Abstract Interpretation Applied
Theoretical Foundation
Abstract interpretation, formalized by Cousot and Cousot (1977), provides a systematic framework for constructing sound static analyses by computing over abstract domains that approximate the concrete semantics of programs. Every analysis built in this framework is sound by construction — the abstraction provably overapproximates all possible concrete executions.
Concrete Semantics
The concrete (collecting) semantics of a program maps each program point to the set of all states reachable at that point across all possible executions. For a program with variables x₁...xₙ over integers, a concrete state is a tuple in ℤⁿ, and the collecting semantics assigns to each program point a set S ⊆ ℤⁿ. This is precise but uncomputable — Rice's theorem forbids computing arbitrary reachable state sets.
Abstract Semantics
An abstract domain D♯ approximates sets of concrete states.
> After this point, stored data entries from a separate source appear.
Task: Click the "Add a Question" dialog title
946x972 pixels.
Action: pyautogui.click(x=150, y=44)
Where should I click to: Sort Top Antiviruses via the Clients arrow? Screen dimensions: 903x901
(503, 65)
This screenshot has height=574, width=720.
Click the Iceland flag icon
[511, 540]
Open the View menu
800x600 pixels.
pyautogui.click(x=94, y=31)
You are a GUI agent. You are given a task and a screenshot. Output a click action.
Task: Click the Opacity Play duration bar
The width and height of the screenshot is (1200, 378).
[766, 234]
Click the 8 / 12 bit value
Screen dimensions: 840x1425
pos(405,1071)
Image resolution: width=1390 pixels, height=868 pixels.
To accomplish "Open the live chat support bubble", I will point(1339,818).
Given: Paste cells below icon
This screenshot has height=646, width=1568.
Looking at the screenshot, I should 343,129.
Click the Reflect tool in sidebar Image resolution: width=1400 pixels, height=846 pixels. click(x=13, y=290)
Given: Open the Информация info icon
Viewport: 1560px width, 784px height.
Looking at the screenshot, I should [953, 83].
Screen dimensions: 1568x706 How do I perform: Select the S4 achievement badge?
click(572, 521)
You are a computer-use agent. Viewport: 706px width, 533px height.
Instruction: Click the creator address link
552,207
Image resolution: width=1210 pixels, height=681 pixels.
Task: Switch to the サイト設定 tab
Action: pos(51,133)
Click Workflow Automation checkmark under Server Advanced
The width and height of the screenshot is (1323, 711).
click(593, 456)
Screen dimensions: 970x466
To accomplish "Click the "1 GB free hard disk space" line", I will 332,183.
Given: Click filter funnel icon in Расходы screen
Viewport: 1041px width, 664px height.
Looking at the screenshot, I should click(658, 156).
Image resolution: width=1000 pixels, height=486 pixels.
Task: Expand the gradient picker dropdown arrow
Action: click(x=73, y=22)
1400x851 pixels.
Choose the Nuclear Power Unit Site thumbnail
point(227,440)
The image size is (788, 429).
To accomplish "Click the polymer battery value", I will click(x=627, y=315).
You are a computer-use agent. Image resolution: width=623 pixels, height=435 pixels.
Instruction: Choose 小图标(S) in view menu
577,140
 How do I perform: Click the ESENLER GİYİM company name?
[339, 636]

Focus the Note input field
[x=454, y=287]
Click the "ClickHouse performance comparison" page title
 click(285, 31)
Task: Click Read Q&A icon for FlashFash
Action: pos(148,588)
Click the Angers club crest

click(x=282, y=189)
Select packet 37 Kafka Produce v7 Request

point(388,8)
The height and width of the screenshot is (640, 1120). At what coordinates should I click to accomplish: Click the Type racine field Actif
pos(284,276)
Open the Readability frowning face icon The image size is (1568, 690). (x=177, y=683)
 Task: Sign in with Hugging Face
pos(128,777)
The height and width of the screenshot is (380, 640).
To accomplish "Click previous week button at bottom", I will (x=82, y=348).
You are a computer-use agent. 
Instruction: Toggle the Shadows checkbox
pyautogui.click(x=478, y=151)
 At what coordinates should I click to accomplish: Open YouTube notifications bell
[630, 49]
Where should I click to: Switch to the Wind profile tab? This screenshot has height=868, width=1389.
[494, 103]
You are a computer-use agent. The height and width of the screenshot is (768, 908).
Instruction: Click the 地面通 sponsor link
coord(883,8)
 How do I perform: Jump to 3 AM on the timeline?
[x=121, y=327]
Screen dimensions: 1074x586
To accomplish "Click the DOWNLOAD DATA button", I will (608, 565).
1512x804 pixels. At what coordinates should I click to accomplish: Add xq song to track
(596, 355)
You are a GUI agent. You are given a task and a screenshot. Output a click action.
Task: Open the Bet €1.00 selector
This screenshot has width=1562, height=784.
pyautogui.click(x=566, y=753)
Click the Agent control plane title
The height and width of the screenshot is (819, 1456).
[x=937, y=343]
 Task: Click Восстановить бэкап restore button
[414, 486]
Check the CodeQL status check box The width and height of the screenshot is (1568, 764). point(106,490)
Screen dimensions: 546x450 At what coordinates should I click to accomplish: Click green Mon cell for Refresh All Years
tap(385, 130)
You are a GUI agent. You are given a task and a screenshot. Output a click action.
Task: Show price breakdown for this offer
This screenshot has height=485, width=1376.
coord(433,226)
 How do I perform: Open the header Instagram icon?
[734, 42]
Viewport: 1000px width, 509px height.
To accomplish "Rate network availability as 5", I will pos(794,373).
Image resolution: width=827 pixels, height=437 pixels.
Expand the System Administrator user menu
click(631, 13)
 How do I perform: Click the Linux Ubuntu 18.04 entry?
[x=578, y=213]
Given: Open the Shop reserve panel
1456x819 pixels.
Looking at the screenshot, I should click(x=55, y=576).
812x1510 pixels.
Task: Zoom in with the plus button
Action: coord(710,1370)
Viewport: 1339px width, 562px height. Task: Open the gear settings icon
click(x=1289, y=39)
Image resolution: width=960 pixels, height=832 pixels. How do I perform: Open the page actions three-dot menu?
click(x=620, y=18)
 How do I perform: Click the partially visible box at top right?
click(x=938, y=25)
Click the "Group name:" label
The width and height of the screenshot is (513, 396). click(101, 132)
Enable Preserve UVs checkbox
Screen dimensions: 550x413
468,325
The connection between concrete and abstract is formalized by a Galois connection:
(℘(Concrete), ⊆) ⟵α/γ⟶ (Abstract, ⊑)
- Abstraction function α: maps concrete sets to their best abstract representation
- Concretization function γ: maps abstract elements to the concrete sets they represent
- Galois connection requirement: α(c) ⊑ a ⟺ c ⊆ γ(a) for all c ∈ ℘(Concrete), a ∈ Abstract
Soundness condition: For every concrete transfer function f and its abstract counterpart f♯, we require α ∘ f ∘ γ ⊑ f♯ — the abstract transfer function overapproximates the concrete one.
Fixed-Point Computation
The abstract semantics is computed as the least fixed point of abstract transfer functions over the abstract domain. Convergence is guaranteed when the abstract domain has finite height (ascending chain condition). For infinite-height domains, widening operators force convergence by extrapolating trends, at the cost of precision. Narrowing operators can then recover some lost precision by iterating downward from the widened result.
Numerical Abstract Domains
Intervals (Box Domain)
The simplest numerical domain. Each variable xᵢ is bounded independently: xᵢ ∈ [aᵢ, bᵢ]. Represents axis-aligned boxes in ℤⁿ or ℝⁿ.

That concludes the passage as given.